Giants will add big wide receiver

New York Jets v Cleveland Browns
Brandon Marshall will reportedly join Giants.
Photo by Gregory Shamus/Getty Images

It looks like Brandon Marshall — and an apparently large segment of the New York Giants fan base — will get their wish. The Giants are signing Marshall, a veteran wide receiver, to a two-year, $12 million contract. That news was first reported by ESPN’s Adam Schefter.

Marshall, 33 later this month, is an 11-year veteran and six-time Pro Bowler who has 941 career receptions.

Marshall made the signing official via his Twitter account:

What this means for the Giants

Marshall is 6-foot-4, 229 pounds, so he obviously fits the description of the big-bodied outside wide receiver the Giants’ offense appeared to be lacking.
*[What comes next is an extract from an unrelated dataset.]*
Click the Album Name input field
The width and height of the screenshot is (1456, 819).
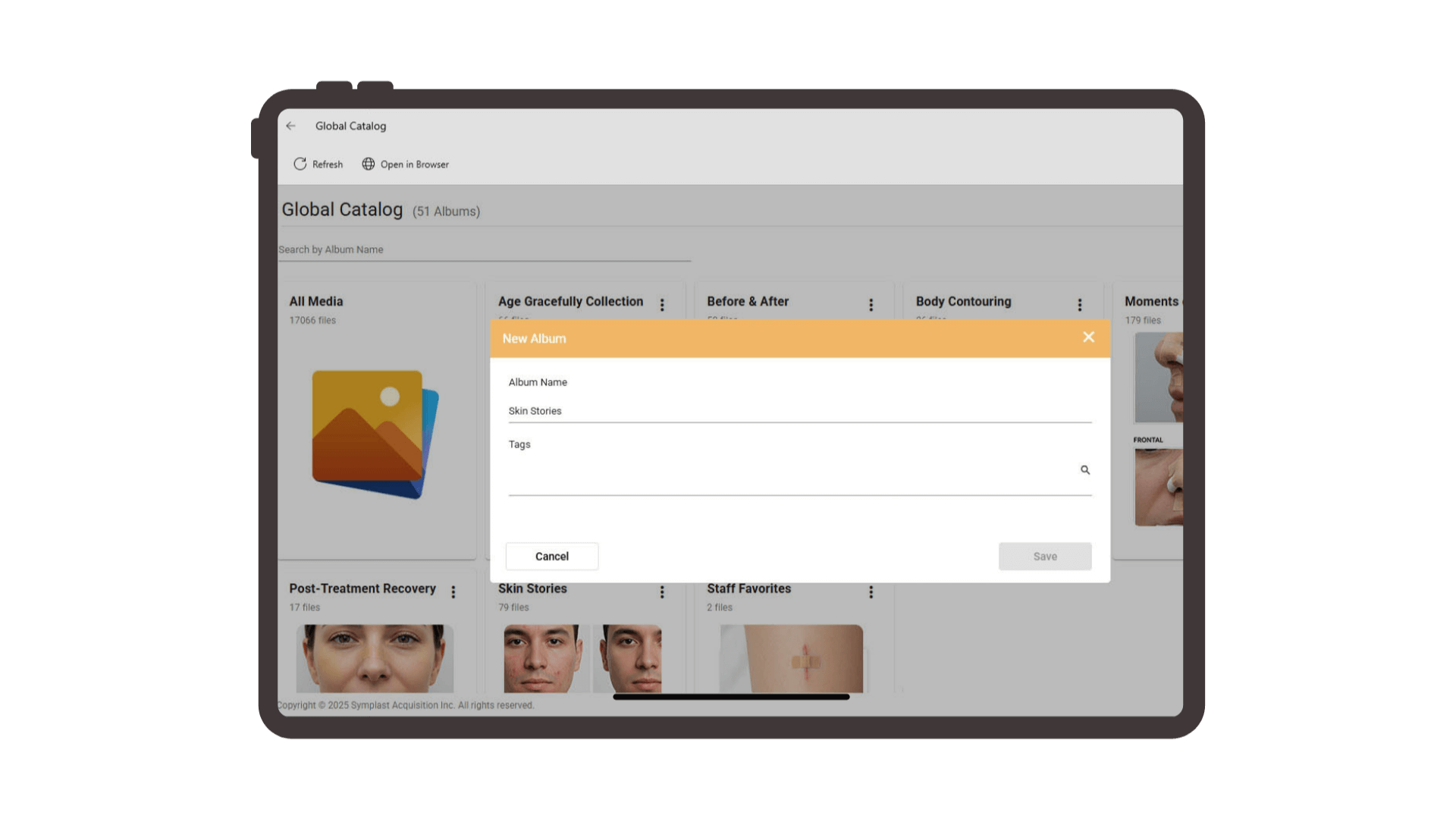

Marshall had been beating the drum for a deal with the Giants, and will now get what he wanted. Regular Big Blue View readers know this was an idea that yours truly was against, having written “Too much baggage. Too much risk. Too many other places where they should spend their money.”

Still, on paper this obviously makes the Giants wide receiving corps better and more versatile. The Giants were not going to find a more talented or accomplished wide receiver anywhere, especially one that fit the physical profile most analysts — including this one — felt the Giants were lacking a season ago.
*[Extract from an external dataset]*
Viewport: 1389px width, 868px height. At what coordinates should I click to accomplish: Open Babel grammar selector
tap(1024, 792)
The Giants needed a big outside receiver to complement Odell Beckham Jr. and Sterling Shepard, someone who can make catches over the middle and be a red zone threat. Marshall has done those things throughout his career.

The Giants, though, will be Marshall’s fifth team. He has never been to the playoffs and, whether they were his fault or not, has always seemed to find his way into some sort of controversy at each stop.

John Butchko of SB Nation’s New York Jets web site Gang Green Nation, where Marshall spent the last two seasons, called the idea that Marshall was a locker room problem with the Jets “overblown.”

“Personally I thought any such suggestions with the Jets are overblown,” Butchko said. “The only thing that ever came up in public was Sheldon Richardson criticizing him, and Richardson hasn't exactly cast himself as somebody who has any room to talk.”

One other thing is that this might be an indication that the Giants do understand that the window for veteran quarterback Eli Manning is closing. Manning is 36 and 2017 will be his 14th season. The Giants have admitted they need to begin searching for their next franchise quarterback.

The Marshall move also means the Giants might be parting ways with wide receiver/special teams ace Dwayne Harris. Before breaking the Marshall news, Schefter had tweeted that the Giants were seeking to re-structure Harris’s contract, and that they would release him if they could not.

Releasing Harris, entering the third year of a five-year, $17.5 million contract, would save the Giants only $1.4 million against the salary cap. Harris, though, barely played offense in 2016 and would have no receiving role with Marshall on the team. He also had a down year as a return man last season.

Before the Marshall signing was reported — the Giants have yet to make it official — Spotrac estimated that the Giants had only $12.832 million in salary cap space. Thus, every dollar they can save will be valuable as they seek to upgrade other areas of the roster with limited resources.

In my view, Marshall is a risk. How much of one is debatable, and really no longer worth discussing. The Giants, who have much more information available to them than writers or fans, are comfortable accepting whatever risk there is — be that locker room drama or declining performance related to age. That’s what matters.

In the waning years of Manning’s time with the Giants, this is a go-for-broke move. We will just have to see how it turns out.